> _EXERCISE REQUIREMENTS_
Images are to be excluded, and the rest of the data repeated exactly.

> _GIVEN DATA_
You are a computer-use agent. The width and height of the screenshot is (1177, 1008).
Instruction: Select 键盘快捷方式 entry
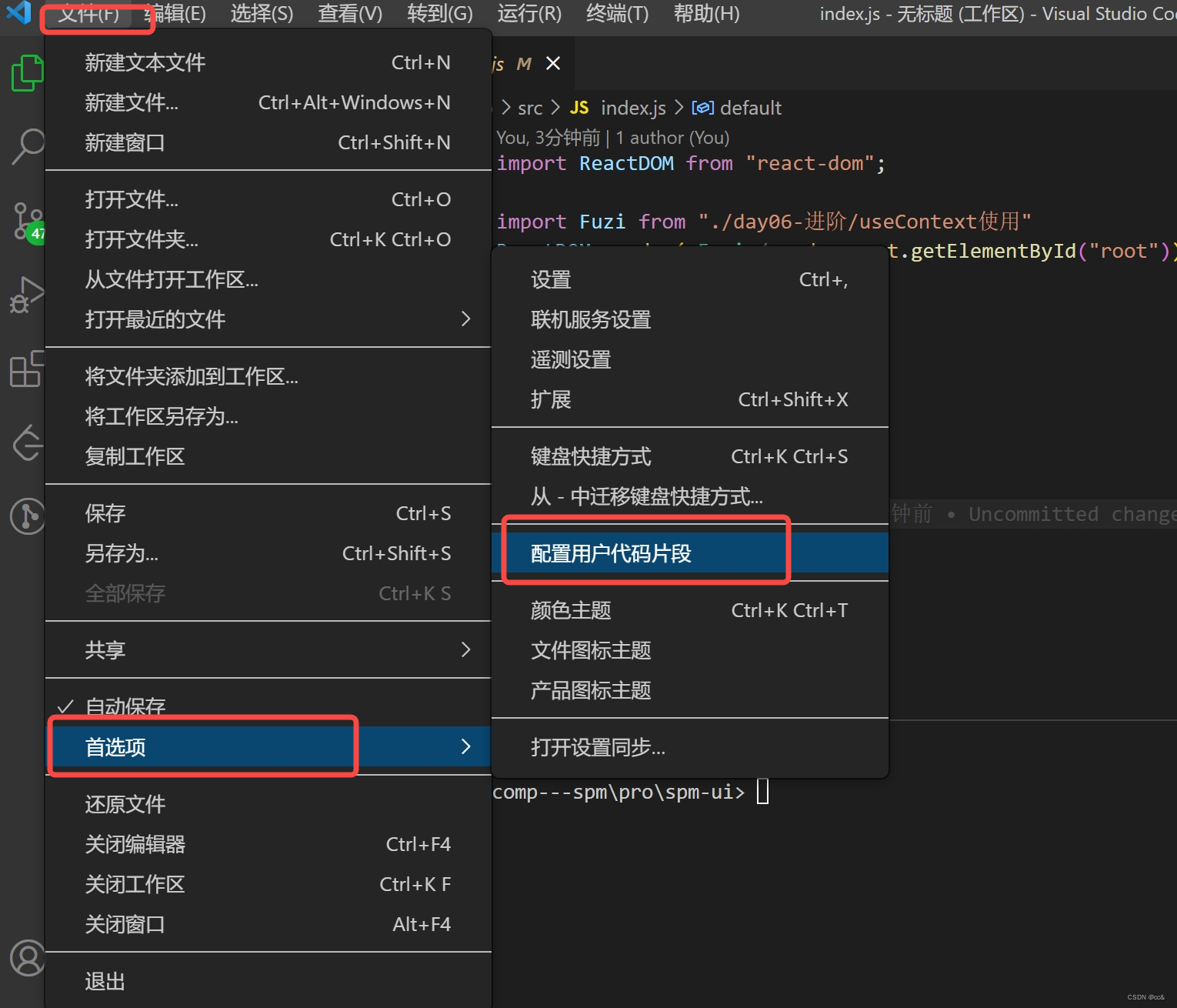pyautogui.click(x=590, y=456)
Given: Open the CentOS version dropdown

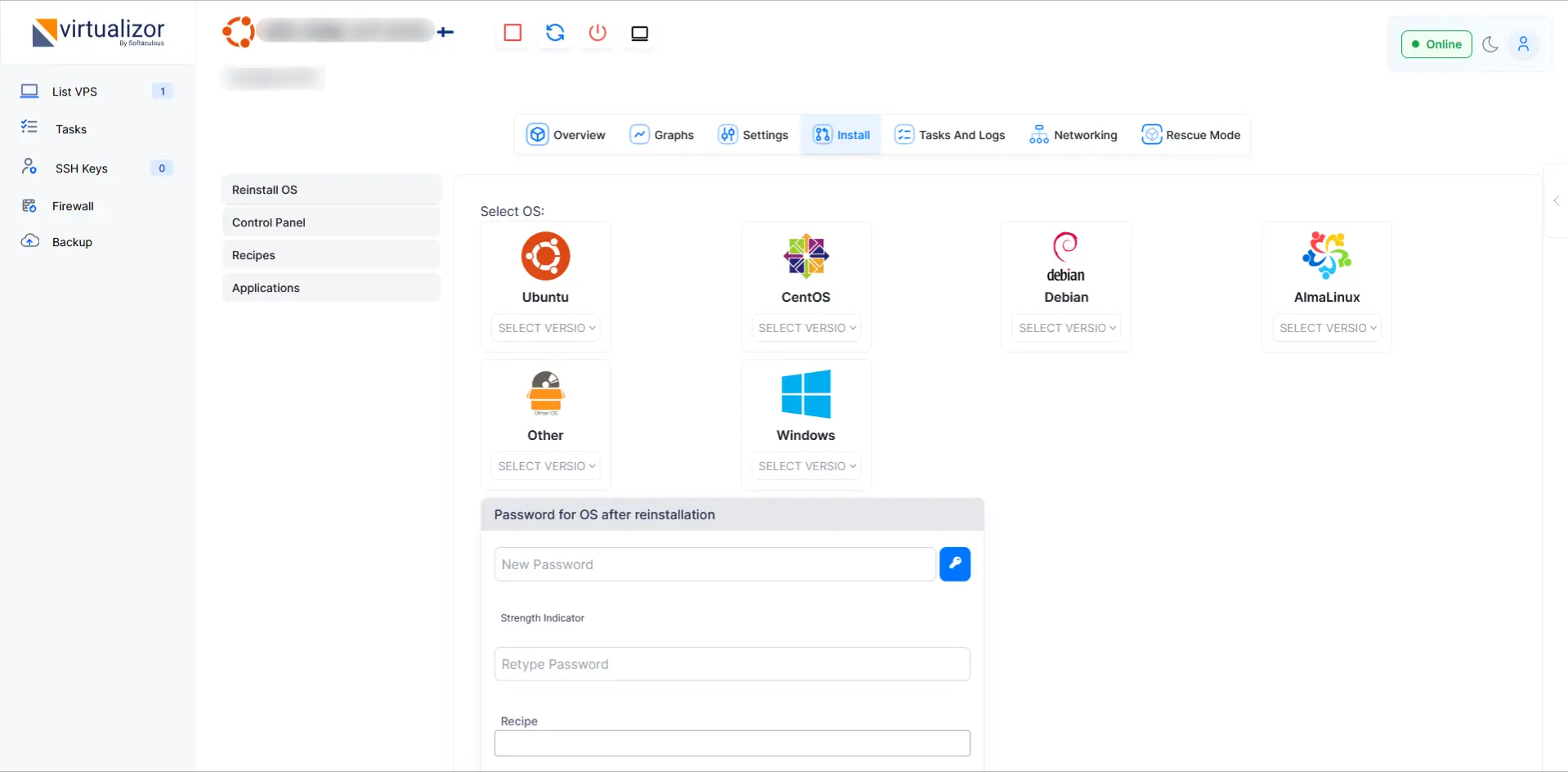Looking at the screenshot, I should pyautogui.click(x=806, y=328).
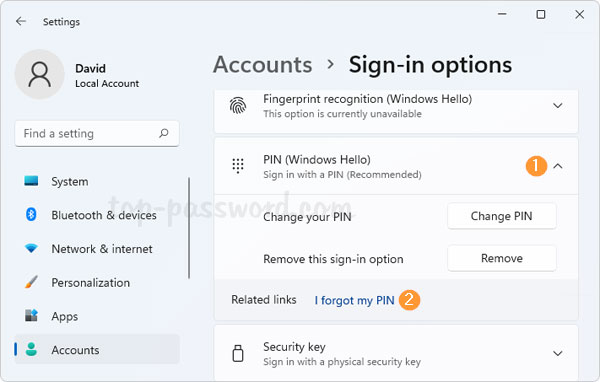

> _SOLUTION_
You are a computer-use agent. The width and height of the screenshot is (1177, 1008).
Instruction: Select 键盘快捷方式 entry
pyautogui.click(x=590, y=456)
Given: Open the CentOS version dropdown

Looking at the screenshot, I should pyautogui.click(x=806, y=328).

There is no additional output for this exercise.